— Start MATERIAL FOR THIS TASK —
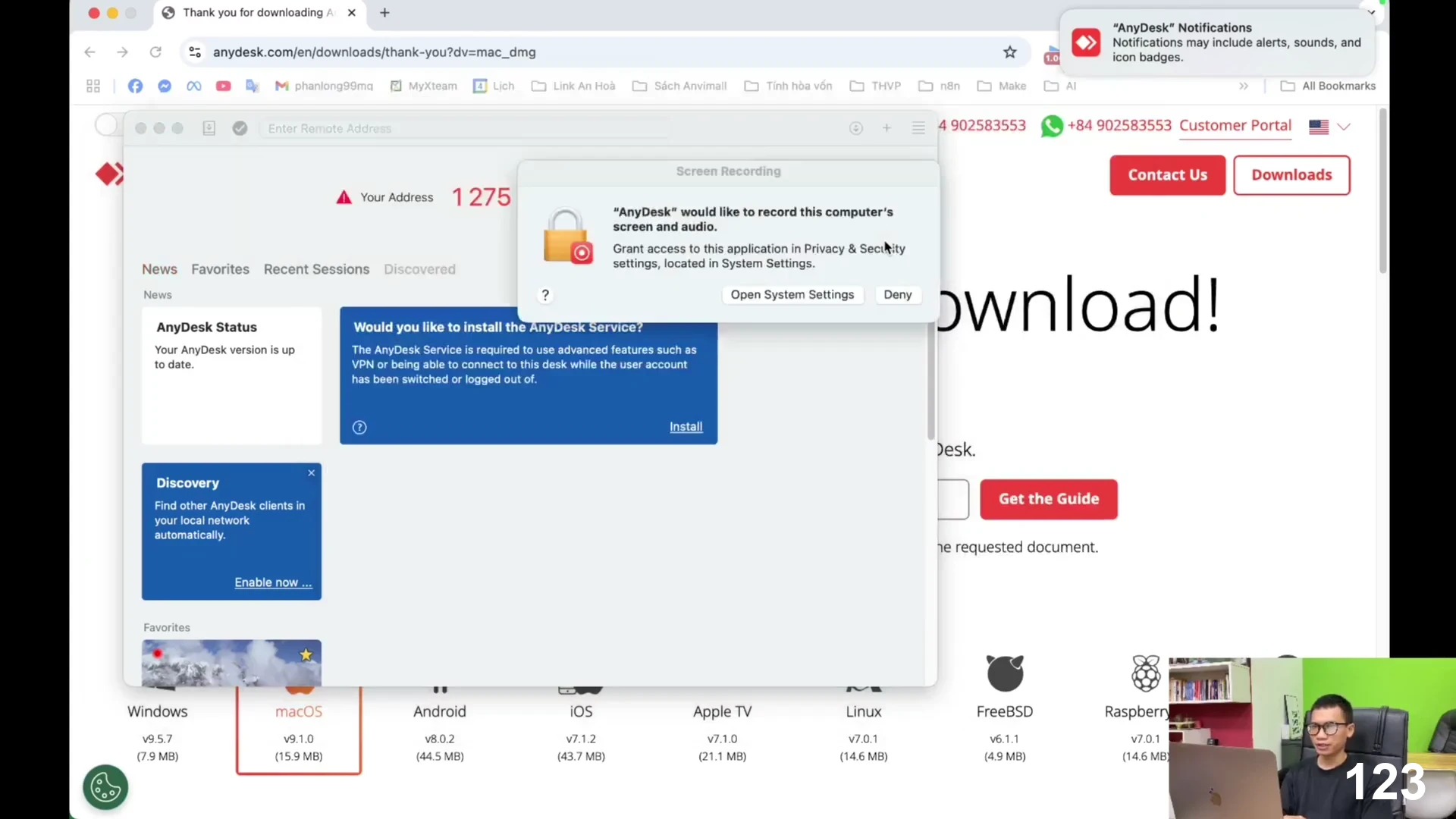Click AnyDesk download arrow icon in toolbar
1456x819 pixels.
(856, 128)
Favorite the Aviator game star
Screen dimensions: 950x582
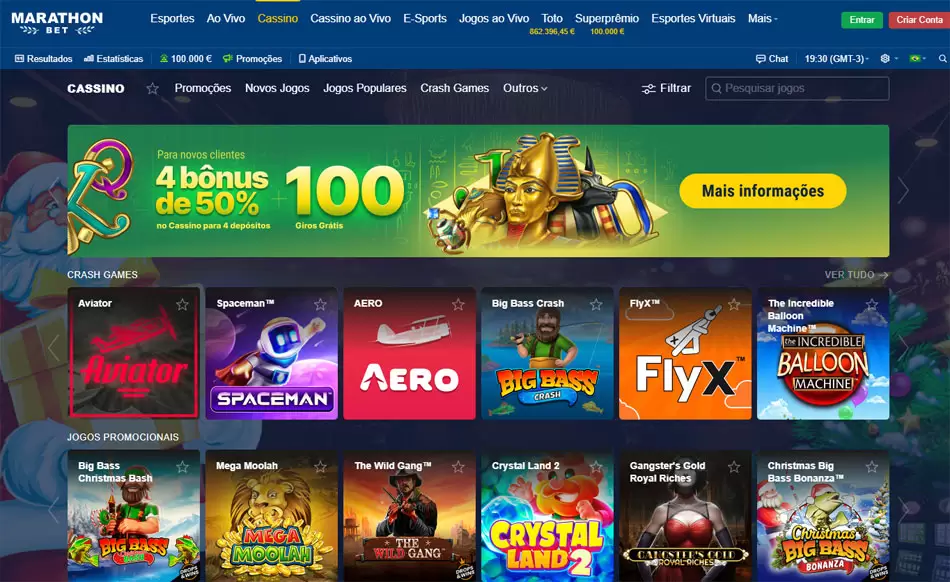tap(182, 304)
— End MATERIAL FOR THIS TASK —
— Start MATERIAL FOR THIS TASK —
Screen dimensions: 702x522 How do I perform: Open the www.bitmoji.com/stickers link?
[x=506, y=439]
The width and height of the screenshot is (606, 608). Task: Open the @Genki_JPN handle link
— End MATERIAL FOR THIS TASK —
* WHAT YOU WILL DO: Rewrite the records from the line containing "Click AnyDesk download arrow icon in toolbar" through the line containing "tap(182, 304)", substituting "Bookmark" for "Favorite" and keeping everything else the same. Output only those lines, with the pictures left out.

* EXERCISE RESULT:
Click AnyDesk download arrow icon in toolbar
1456x819 pixels.
(856, 128)
Bookmark the Aviator game star
Screen dimensions: 950x582
tap(182, 304)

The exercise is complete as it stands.